Para o cumprimento da LC 131 os prazos são os seguintes: a contar da data de sua publicação (27/05/2009):  1 (um) ano para a União, os Estados, o Distrito Federal e os Municípios com mais de 100.000 (cem mil) habitantes – maio de 2010. Dois anos para os municípios que tenham entre 50.000 (cinquenta mil) e 100.000 (cem mil) habitantes – maio de 2011. E quatro anos para os municípios que tenham até 50.000 (cinquenta mil) habitantes – maio de 2013.

Penalidades previstas

Os municípios que não cumprirem a Lei Complementar nº 131/2009, não disponibilizarem as informações dentro do prazo estabelecido, estarão sujeitos a sanção prevista no inciso I do §3º do art. 23 da Lei de Responsabilidade Fiscal (LRF). Entre as penalidades previstas, “dispõe sobre o impedimento do Município receber transferências voluntárias.

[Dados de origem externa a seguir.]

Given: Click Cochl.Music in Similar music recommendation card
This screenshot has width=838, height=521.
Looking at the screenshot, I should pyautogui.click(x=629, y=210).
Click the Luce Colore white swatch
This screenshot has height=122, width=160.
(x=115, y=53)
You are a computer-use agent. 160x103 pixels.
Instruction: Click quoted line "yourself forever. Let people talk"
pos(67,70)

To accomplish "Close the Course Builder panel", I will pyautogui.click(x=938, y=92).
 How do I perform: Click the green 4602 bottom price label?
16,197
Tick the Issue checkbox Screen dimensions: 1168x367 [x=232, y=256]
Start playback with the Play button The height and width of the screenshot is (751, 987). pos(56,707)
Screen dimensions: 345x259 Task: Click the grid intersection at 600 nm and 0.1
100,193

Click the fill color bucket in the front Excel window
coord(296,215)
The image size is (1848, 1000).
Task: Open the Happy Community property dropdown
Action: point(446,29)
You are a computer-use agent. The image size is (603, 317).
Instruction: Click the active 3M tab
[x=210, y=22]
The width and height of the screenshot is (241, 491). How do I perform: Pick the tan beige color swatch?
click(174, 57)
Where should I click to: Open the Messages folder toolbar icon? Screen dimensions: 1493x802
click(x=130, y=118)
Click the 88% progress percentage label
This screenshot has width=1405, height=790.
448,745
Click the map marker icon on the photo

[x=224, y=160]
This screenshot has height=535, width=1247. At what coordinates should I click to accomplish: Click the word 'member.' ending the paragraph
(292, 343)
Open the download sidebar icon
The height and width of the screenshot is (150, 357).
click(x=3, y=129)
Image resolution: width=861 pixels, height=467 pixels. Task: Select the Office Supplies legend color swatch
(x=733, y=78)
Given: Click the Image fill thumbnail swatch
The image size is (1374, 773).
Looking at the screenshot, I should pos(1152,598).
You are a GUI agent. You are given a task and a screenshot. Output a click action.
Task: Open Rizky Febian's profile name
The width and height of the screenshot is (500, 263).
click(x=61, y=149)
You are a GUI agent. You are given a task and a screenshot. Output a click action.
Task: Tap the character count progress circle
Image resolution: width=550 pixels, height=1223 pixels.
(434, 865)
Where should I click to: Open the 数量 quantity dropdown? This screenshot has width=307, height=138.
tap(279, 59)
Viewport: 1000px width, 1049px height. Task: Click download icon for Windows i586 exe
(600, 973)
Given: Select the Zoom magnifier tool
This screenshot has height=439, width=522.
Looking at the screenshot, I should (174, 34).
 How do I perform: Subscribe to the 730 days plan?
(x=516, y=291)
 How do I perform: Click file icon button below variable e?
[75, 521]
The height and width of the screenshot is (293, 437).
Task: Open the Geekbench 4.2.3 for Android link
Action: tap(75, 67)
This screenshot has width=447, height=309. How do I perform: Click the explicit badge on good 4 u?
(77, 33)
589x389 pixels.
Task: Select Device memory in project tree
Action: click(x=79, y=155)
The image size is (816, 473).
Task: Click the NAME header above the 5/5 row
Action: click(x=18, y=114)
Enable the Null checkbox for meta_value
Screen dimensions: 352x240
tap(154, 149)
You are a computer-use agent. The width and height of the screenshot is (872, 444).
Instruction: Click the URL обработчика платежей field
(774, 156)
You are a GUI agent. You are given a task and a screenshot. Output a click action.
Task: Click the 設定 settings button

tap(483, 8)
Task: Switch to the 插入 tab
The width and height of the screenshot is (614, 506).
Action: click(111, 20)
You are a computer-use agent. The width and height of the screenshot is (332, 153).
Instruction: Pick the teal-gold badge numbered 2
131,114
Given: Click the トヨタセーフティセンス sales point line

De acordo com a LRF entende-se por transferência voluntária a entrega de recursos correntes ou de capital a outro ente da Federação, a título de cooperação, auxílio ou assistência financeira, que não decorra de determinação constitucional, legal ou os destinados ao Sistema Único de Saúde.”

Câmara e Prefeitura

O JORNAL BELVEDERE enviou uma solicitação à Câmara Municipal de Nova Lima para saber quando o órgão irá instituir e efetivar o portal da transparência, para permitir à sociedade o acesso às informações mínimas necessárias sobre funcionários contratados, comissionados, gratificações e o tamanho da Câmara em si, entre outros itens, de direito público. A Assessoria de Comunicação da Casa enviou um email informando que “A Câmara já está trabalhando na atualização do site. Tão logo as informações estejam disponíveis lhe informaremos.”

Já a Prefeitura de Nova Lima já está trabalhando para disponibilizar o Portal da Transparência, apesar das dificuldades encontradas.